___ Passage provided ___

Very interesting. How long have you had this multi desk setup for, and how has it evolved? I've tried similar things over time and found a huge amount of variation in the results.

The worst are sort of "negative equilibrium" situations, where the station feels good enough to keep indefinitely, but is actually unproductive. I ran my main desk in the living room for a couple years, and it was only when I moved back into my studio full time that I realized how valuable it is to have gently lit walls on both sides of my peripheral vision, preventing attention hijacking from things going on around me. My ADHD greatly benefits from a room that acts like a horse blinder.

I've had many other "stations" but they tend to be transient, getting lots of attention initially, and then falling into disuse and accumulating crap that gets set on them like any other table.

I've ended up with one main workstation where I do everything, and a few other low-use high-specificity stations tied to specific hardware (an iMac that runs a CNC machine, a flow hood for mycology work). These are idle 98% of the time but it feels great to be able to sit down and immediately resume those things without having to rebuild the container so to speak.

The biggest ADHD-related gotcha is "out of sight out of mind". If a station isn't in a place I see or walk past regularly, I forget that it exists.

This does make me want a typewriter. Is there one you recommend for a couple hundred or less?

ProllyInfamous a day ago | parent [-]

>How long have you had this multi desk setup for, and how has it evolved?

Since 2018, the first time I ever had my own multibedroom rental. After I had established my second desk, I was hooked.

___

● Jobs
• 1. Answer these questions about the desk setup discussion:
(a) How long did the first writer keep a main desk in the living room?
(b) What machine does the iMac run?
(c) Since what year has ProllyInfamous had a multi desk setup?
• 2. Pick up the desk setup discussion right after its last sentence and keep going.

___ Extracted entries ___

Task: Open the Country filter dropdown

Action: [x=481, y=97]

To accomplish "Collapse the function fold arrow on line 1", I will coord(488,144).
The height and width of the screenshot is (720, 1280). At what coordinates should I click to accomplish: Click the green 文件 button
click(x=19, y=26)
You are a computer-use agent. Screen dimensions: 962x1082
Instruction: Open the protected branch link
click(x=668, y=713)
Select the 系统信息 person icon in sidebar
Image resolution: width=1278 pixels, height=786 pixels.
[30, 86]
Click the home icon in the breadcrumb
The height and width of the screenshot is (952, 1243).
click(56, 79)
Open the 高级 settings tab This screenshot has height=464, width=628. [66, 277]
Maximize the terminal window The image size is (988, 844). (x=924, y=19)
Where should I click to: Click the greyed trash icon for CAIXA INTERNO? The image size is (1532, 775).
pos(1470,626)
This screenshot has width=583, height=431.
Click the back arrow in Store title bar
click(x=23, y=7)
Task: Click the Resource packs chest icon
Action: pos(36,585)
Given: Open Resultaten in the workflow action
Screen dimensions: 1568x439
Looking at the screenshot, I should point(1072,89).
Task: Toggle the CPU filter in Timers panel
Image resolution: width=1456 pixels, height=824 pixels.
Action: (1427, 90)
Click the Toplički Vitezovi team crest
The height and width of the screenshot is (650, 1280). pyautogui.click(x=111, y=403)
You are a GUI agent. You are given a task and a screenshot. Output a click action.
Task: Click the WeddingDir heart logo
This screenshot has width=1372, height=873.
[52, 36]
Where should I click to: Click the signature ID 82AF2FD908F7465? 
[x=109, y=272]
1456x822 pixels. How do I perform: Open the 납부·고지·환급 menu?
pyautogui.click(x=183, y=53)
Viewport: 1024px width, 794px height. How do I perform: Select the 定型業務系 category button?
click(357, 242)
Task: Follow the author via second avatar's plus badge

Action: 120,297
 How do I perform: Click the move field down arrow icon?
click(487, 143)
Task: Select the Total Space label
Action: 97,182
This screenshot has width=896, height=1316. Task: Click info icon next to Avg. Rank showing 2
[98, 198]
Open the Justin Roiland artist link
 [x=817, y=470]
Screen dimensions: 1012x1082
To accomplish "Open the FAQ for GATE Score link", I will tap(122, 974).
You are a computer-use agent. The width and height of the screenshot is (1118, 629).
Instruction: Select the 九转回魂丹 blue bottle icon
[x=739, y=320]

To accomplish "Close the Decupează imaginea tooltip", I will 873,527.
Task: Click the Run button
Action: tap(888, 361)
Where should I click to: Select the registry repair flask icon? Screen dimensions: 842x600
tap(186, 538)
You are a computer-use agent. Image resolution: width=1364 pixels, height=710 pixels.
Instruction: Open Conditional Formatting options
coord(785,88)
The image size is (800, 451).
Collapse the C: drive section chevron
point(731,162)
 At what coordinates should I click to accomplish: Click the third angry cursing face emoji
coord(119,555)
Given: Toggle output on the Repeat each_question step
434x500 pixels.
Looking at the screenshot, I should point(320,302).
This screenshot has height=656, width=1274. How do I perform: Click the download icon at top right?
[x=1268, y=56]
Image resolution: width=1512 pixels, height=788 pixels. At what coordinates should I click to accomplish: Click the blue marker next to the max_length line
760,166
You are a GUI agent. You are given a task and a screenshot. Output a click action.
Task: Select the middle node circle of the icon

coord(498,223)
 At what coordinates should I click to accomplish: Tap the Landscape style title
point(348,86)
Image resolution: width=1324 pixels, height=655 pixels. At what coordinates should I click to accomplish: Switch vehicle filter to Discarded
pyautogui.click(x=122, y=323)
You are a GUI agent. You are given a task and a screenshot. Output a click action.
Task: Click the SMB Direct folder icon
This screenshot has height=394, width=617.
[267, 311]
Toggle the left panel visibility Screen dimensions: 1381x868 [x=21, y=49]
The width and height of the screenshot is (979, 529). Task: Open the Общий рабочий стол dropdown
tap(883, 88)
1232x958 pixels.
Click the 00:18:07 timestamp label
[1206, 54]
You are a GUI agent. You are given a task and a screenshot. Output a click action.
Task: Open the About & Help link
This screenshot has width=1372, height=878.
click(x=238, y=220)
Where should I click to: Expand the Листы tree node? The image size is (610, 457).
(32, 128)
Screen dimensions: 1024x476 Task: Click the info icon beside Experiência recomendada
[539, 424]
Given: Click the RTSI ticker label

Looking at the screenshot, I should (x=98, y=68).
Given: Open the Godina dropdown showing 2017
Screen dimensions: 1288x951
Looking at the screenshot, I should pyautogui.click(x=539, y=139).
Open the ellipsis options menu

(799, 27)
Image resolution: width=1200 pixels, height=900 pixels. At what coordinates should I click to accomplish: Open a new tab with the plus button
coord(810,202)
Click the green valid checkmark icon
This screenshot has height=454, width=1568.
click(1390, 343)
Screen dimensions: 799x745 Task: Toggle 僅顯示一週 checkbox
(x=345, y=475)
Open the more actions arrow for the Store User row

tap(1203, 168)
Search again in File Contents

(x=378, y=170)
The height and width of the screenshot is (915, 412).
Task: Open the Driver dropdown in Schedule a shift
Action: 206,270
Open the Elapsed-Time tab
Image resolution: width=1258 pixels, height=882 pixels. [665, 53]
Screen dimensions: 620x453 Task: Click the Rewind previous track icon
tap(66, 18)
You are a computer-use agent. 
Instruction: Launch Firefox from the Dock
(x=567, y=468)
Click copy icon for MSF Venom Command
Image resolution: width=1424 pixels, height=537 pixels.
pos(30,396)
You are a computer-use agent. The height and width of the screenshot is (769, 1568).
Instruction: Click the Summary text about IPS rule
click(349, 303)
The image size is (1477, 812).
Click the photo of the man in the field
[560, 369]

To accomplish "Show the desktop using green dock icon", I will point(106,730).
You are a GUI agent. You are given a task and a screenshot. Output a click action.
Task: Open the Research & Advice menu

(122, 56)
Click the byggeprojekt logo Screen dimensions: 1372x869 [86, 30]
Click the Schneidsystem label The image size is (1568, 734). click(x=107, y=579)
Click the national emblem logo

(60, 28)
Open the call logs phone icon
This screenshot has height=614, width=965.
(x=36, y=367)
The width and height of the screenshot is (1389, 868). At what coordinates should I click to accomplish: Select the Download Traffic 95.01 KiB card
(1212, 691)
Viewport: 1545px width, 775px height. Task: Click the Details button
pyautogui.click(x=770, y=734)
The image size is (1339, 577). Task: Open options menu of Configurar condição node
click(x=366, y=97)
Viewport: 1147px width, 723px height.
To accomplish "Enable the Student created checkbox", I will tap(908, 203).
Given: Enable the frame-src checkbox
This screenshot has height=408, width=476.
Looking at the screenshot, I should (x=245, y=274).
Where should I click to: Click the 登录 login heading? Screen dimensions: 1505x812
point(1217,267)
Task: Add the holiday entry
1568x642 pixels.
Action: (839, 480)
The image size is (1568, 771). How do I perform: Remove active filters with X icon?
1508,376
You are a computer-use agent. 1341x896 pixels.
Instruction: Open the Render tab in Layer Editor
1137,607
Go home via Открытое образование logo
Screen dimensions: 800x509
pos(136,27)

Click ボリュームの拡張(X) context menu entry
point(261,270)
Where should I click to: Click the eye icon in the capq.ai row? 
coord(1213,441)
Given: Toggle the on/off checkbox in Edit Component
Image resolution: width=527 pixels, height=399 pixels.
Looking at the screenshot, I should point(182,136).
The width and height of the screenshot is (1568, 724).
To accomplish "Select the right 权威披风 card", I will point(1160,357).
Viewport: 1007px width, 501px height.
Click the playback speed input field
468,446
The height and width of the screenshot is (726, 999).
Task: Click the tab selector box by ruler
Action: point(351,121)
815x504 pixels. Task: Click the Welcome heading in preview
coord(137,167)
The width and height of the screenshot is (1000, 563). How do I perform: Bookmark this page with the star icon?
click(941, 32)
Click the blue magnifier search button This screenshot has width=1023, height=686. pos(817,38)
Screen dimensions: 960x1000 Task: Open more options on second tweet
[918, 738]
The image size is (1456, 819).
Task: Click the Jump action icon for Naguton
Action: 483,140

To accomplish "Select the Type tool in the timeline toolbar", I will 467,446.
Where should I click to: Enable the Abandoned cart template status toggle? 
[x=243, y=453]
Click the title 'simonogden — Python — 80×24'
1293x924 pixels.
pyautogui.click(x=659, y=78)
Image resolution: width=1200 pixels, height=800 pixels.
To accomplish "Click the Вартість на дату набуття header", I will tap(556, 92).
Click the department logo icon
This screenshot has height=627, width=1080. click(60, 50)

___

● Final results
• 1.
(a) A couple years.
(b) A CNC machine.
(c) 2018.

• 2.
I have since moved, and the new location was a smaller half-renovated location... so I spent Summer 2024 building an "office" / shed (120sqft no-permit legal; after reading Michale Pollan's A Place of My Own), which has its own two desks, on opposite walls (12ft apart). No internet available in my shed (by design). In the main house, I split the larger bedroom in half, which created three separate work areas (plus hundreds sqft of storage / shelves). The smallest desk is dedicated entirely to laminating (internet memes, mostly) =P

Both my typewriters are on custom-built stand-up desks (barstools work, but normal chair-height is too low). My tax and music-streaming computers are also stand-ups. Main browser (this computer) is a seated 48" AORUS, which admittedly has four work-stations on a single display (counter-intuitive to multistation, but never use any connected machine simultaneously).

>falling into disuse and accumulating crap that gets set on them

The secret here is to create even more horizontal spaces, without any technology atop, for the simple purpose of setting all your crap. Having a box / closet labelled "Box(es) for unique one-off items that I cannot seem to throw away because I know I'll eventually need it" — is also helpful. So is throwing anything away after its sits within, unused, for over (e.g.) a year.

>typewriters / machines?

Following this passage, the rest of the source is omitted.